BEGIN
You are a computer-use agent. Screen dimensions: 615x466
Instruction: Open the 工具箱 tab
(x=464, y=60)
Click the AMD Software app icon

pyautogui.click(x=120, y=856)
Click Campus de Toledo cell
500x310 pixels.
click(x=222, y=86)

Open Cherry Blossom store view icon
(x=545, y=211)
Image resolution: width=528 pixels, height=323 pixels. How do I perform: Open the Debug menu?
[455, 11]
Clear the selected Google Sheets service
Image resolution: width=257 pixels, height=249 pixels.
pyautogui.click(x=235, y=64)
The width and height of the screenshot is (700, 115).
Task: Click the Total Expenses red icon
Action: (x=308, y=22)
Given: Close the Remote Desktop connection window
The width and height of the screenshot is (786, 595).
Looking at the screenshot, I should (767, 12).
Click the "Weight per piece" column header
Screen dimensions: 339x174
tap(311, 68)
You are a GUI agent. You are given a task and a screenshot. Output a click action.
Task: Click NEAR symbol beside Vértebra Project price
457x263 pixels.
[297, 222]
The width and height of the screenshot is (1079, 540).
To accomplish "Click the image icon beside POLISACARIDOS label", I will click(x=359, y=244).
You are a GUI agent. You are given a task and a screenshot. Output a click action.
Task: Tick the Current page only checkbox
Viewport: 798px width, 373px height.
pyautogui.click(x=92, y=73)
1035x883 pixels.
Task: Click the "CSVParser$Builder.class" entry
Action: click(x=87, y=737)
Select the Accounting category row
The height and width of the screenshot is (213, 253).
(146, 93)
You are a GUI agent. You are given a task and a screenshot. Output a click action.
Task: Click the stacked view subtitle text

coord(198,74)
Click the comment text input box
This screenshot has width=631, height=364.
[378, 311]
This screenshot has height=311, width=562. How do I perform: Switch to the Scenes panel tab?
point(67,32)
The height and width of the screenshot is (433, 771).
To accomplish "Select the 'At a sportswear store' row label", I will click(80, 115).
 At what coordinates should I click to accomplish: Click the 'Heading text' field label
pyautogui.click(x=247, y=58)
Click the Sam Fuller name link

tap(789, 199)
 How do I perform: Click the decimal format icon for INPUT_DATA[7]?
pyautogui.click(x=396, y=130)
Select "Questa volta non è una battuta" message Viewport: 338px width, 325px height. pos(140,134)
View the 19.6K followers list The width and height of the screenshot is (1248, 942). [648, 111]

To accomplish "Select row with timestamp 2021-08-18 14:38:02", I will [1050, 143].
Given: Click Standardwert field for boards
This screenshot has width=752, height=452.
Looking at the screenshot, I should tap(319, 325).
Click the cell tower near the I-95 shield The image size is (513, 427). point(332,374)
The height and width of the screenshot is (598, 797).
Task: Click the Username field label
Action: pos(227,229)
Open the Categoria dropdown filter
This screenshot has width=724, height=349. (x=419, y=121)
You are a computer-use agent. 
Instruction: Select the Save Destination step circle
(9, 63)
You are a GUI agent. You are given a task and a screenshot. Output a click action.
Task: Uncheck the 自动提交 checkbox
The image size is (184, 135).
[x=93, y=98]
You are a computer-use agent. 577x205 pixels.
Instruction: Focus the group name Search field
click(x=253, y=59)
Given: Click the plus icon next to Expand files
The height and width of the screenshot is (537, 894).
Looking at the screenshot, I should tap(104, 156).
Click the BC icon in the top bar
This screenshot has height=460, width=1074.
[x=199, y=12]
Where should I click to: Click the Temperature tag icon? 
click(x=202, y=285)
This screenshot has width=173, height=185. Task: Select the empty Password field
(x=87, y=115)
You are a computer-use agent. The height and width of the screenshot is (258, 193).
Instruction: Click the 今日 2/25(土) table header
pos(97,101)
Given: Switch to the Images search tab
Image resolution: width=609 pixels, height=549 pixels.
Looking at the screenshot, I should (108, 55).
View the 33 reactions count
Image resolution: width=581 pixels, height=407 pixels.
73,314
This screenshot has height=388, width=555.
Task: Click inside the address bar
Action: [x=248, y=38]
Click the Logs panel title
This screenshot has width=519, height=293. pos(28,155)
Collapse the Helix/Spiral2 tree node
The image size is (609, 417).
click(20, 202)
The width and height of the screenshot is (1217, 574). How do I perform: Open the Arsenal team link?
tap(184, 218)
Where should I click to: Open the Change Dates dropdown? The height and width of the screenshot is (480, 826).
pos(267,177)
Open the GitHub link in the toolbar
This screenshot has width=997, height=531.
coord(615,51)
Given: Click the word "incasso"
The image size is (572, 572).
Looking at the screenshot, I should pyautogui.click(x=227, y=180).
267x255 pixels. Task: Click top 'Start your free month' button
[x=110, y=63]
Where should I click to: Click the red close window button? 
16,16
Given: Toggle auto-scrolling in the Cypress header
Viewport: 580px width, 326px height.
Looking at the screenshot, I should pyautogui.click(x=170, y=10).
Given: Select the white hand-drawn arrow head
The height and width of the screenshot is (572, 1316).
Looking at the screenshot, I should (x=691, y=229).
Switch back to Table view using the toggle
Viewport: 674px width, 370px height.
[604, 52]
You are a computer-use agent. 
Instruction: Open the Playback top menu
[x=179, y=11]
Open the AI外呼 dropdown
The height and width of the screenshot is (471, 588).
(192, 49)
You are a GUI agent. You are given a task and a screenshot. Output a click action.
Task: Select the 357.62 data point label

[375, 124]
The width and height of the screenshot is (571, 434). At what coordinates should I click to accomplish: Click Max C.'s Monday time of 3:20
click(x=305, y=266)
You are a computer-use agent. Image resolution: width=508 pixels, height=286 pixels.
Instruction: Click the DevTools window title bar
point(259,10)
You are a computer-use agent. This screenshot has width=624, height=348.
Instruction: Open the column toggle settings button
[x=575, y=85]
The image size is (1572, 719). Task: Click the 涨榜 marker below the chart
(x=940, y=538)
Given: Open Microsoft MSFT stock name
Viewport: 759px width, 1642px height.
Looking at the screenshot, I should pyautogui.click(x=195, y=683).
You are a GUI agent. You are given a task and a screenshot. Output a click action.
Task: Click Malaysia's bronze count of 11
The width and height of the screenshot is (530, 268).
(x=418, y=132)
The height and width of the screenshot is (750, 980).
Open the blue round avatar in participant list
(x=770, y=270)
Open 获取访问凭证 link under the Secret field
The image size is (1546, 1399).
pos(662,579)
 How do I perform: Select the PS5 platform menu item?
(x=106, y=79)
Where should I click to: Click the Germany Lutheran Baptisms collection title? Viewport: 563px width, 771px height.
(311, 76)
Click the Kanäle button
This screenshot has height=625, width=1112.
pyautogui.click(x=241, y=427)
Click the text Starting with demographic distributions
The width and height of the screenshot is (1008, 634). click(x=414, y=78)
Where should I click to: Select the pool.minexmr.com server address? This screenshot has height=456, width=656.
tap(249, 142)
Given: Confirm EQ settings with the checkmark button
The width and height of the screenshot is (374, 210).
END
*WORK TO BE COMPLETED*: Please print exactly the lines from the one containing "The height and width of the screenshot is (750, 980)." through the last line of the records, both included, and nothing else.

*TASK ANSWER*:
The height and width of the screenshot is (750, 980).
Open the blue round avatar in participant list
(x=770, y=270)
Open 获取访问凭证 link under the Secret field
The image size is (1546, 1399).
pos(662,579)
 How do I perform: Select the PS5 platform menu item?
(x=106, y=79)
Where should I click to: Click the Germany Lutheran Baptisms collection title? Viewport: 563px width, 771px height.
(311, 76)
Click the Kanäle button
This screenshot has height=625, width=1112.
pyautogui.click(x=241, y=427)
Click the text Starting with demographic distributions
The width and height of the screenshot is (1008, 634). click(x=414, y=78)
Where should I click to: Select the pool.minexmr.com server address? This screenshot has height=456, width=656.
tap(249, 142)
Given: Confirm EQ settings with the checkmark button
The width and height of the screenshot is (374, 210).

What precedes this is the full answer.